Ihre Aufgabe: Entnehmen Sie dem Text über die Yogaunterweisung wörtlich den Abschnitt von „Meine Yogaunterweisung begann“ bis „Schüler weiter gegeben.“.

Meine Yogaunterweisung begann noch in der selben Woche. Ich fand alles was ich lernte phantastisch spannend. Ich saugte es förmlich auf, als wäre jedes Wort eine Offenbarung. Es war am Anfang sehr viele theoretisches Wissen, das ich lernte. Da hörte ich über Aura, Chakras, Gedankenformen, Dinge einer unsichtbaren, mir bislang unbekannten Welt. Anhand etlicher Biographien von Yogis, die ebenfalls in den Stunden gebracht wurden, kam ich zu der Überzeugung, dass dieses Wissen erprobt und bewährt war. Durch Jahrtausende wurden im Yoga Erfahrungen gesammelt, niedergeschrieben oder als großes Geheimnis von den Lehrern an ihre Schüler weiter gegeben.

Auch die Übungen sprachen mich sehr an. Die Übungen waren anders als viele gegenwärtige Meditationen, in welchen man mit abgehobenem Lächeln der Welt mit ihren Problemen entflieht. Derlei, auch wenn es für die Psyche sehr heilsam sein mag, war außerhalb meines damaligen Interesses. Fakire mit besonderen Fähigkeiten lagen mir näher. Dem entsprachen durchaus die Übungen Anandas, falls man sie entsprechend interpretierte, was ich tat. Die für mich faszinierendsten Übungen waren Tiefentspannung und Sinnesübungen.

Aufgeführte Einträge:
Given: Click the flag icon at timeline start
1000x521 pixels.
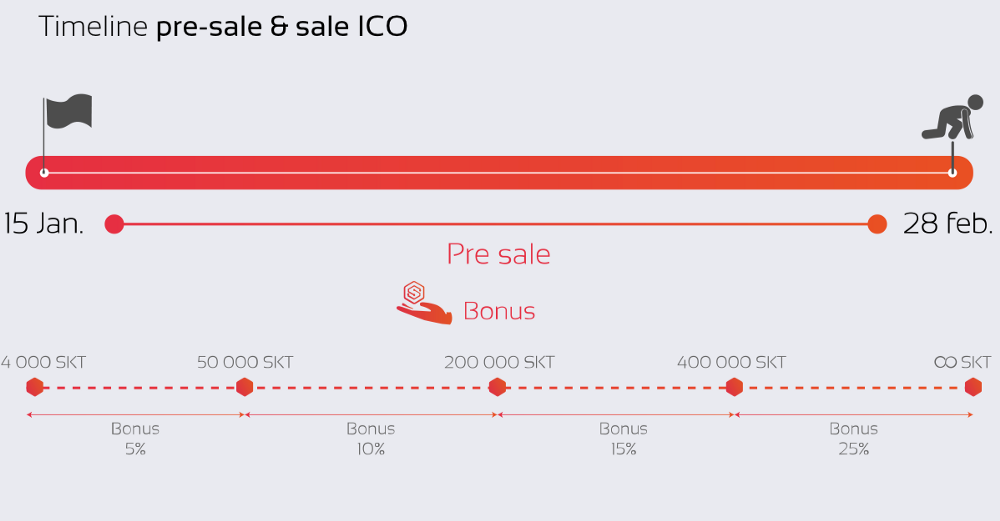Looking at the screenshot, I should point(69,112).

==

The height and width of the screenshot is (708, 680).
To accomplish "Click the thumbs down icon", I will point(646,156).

Lösung:
Meine Yogaunterweisung begann noch in der selben Woche. Ich fand alles was ich lernte phantastisch spannend. Ich saugte es förmlich auf, als wäre jedes Wort eine Offenbarung. Es war am Anfang sehr viele theoretisches Wissen, das ich lernte. Da hörte ich über Aura, Chakras, Gedankenformen, Dinge einer unsichtbaren, mir bislang unbekannten Welt. Anhand etlicher Biographien von Yogis, die ebenfalls in den Stunden gebracht wurden, kam ich zu der Überzeugung, dass dieses Wissen erprobt und bewährt war. Durch Jahrtausende wurden im Yoga Erfahrungen gesammelt, niedergeschrieben oder als großes Geheimnis von den Lehrern an ihre Schüler weiter gegeben.